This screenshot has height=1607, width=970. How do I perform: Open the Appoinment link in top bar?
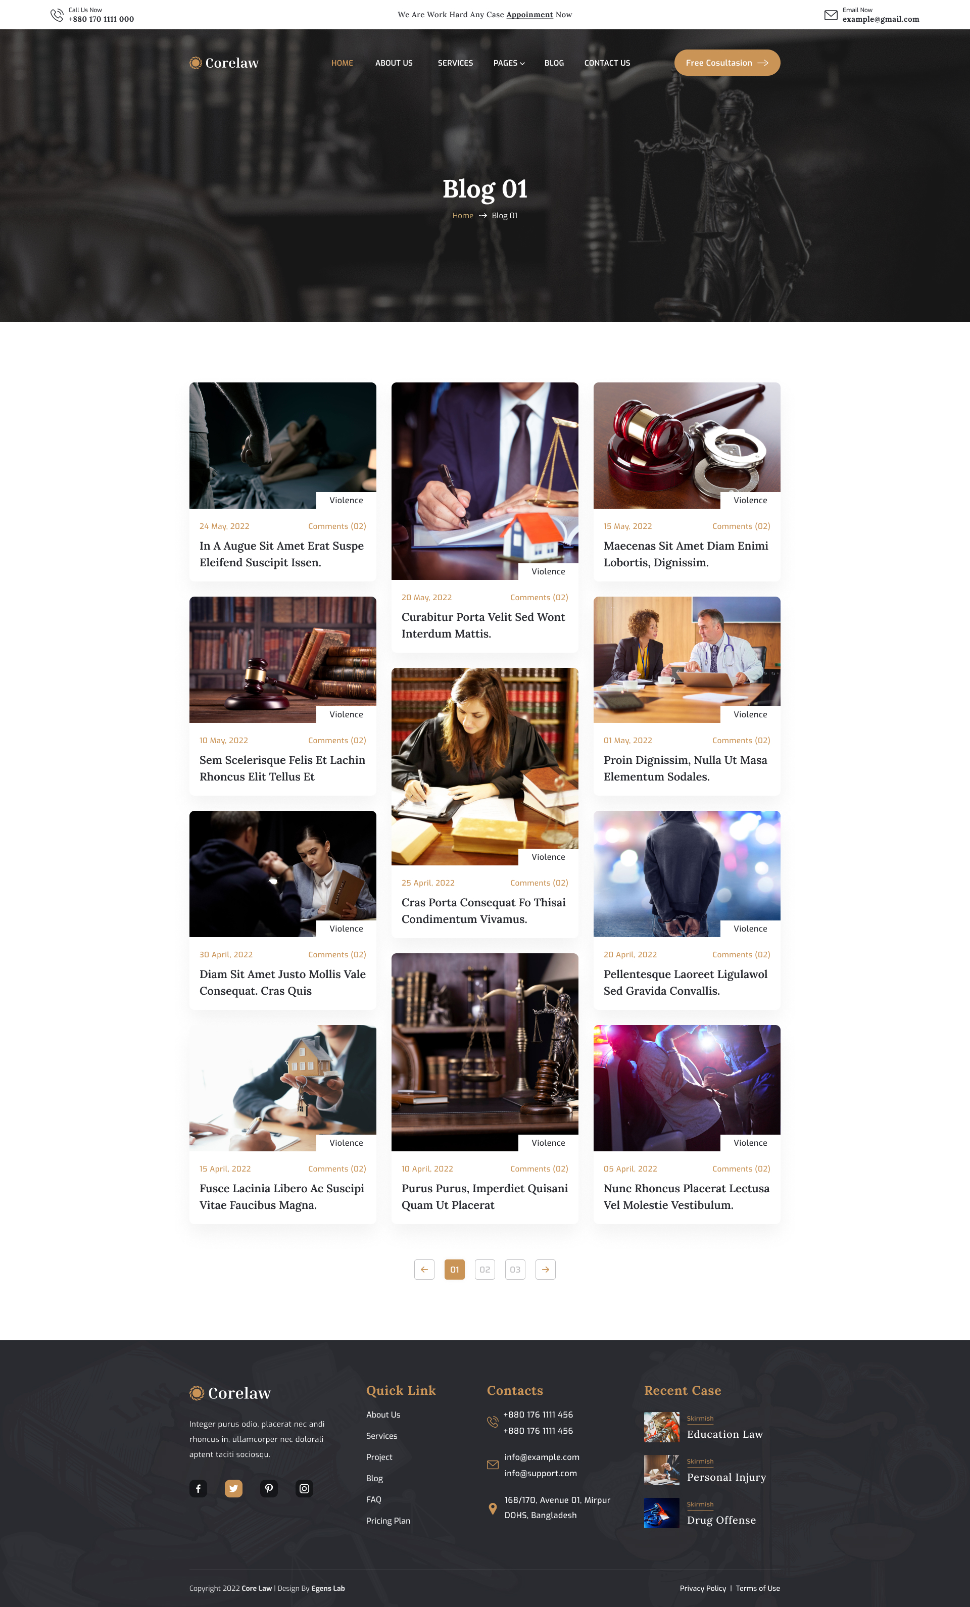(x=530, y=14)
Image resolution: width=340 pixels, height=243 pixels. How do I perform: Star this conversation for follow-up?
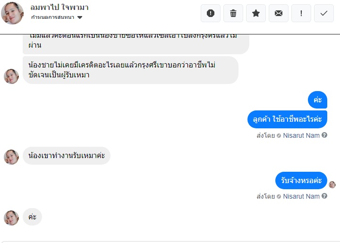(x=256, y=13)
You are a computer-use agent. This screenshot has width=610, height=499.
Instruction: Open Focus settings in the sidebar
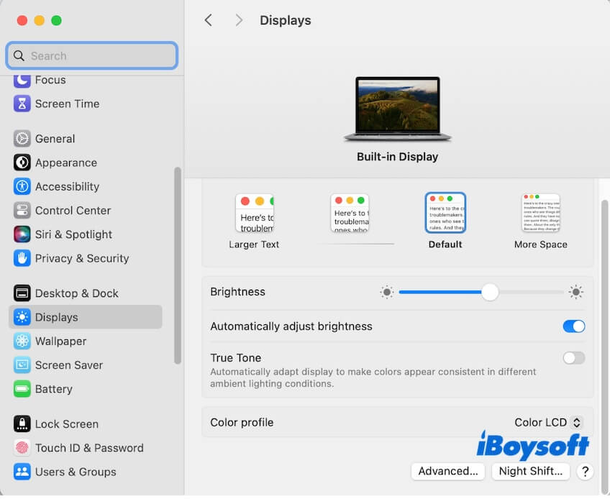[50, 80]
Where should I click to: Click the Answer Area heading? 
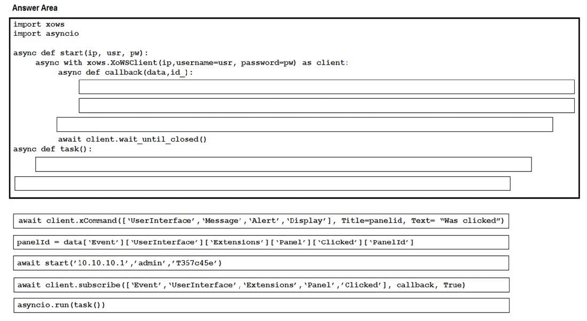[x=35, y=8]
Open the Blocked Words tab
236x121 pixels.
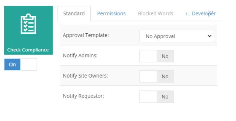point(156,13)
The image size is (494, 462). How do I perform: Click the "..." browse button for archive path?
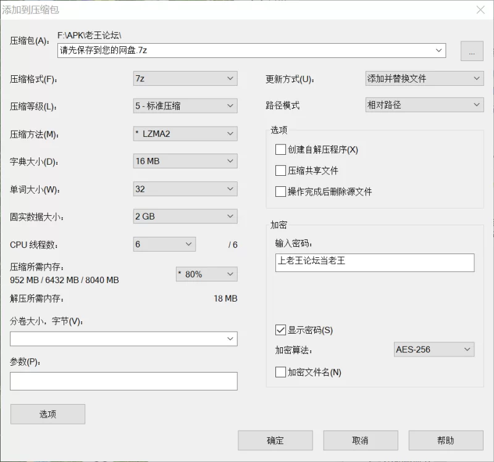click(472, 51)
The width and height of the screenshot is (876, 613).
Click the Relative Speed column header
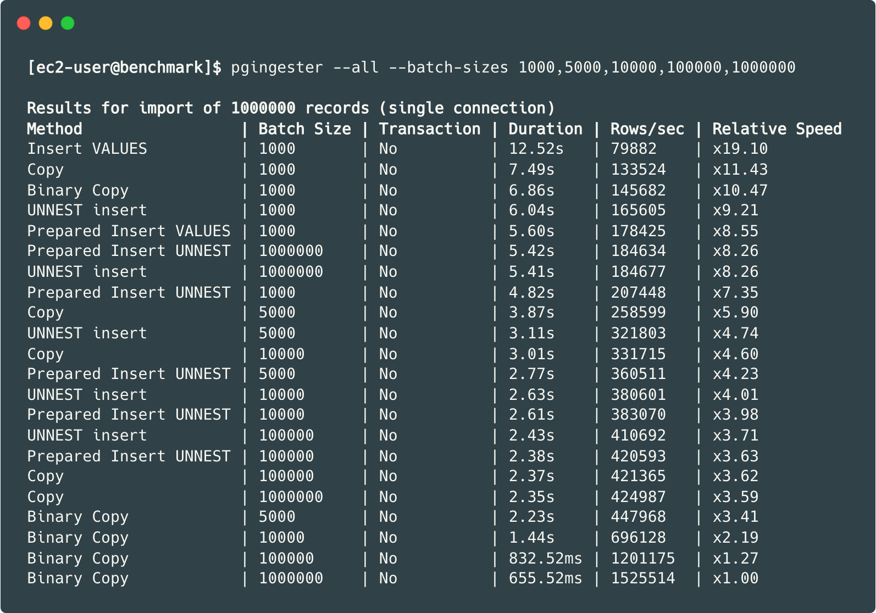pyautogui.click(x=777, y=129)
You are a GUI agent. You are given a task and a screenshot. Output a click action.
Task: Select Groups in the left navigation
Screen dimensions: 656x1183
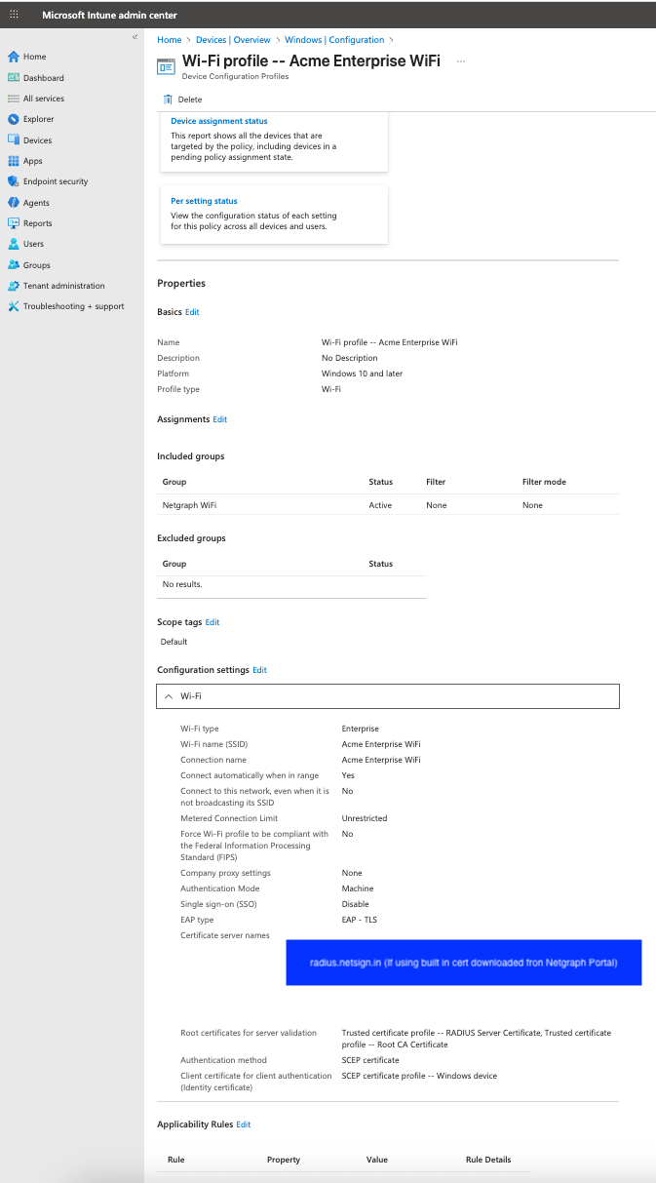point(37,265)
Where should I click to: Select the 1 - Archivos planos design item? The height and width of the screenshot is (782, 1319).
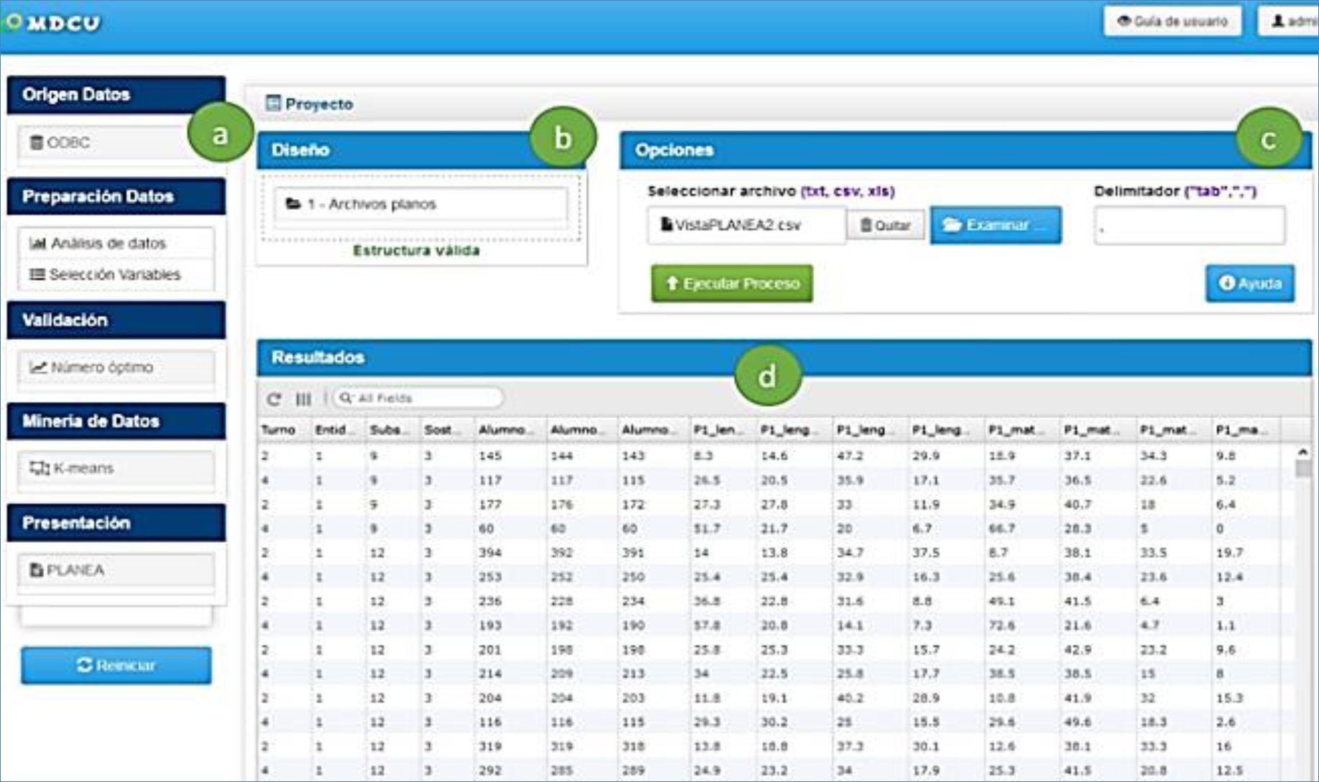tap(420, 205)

→ **Exercise requirements**: Repeat nothing but the lines from the one containing "Task: Select Groups in the left navigation" through the end of the entries, exactly, and skip the pictures.

→ **Your response**:
Task: Select Groups in the left navigation
Screen dimensions: 656x1183
point(37,265)
Where should I click to: Select the 1 - Archivos planos design item? The height and width of the screenshot is (782, 1319).
tap(420, 205)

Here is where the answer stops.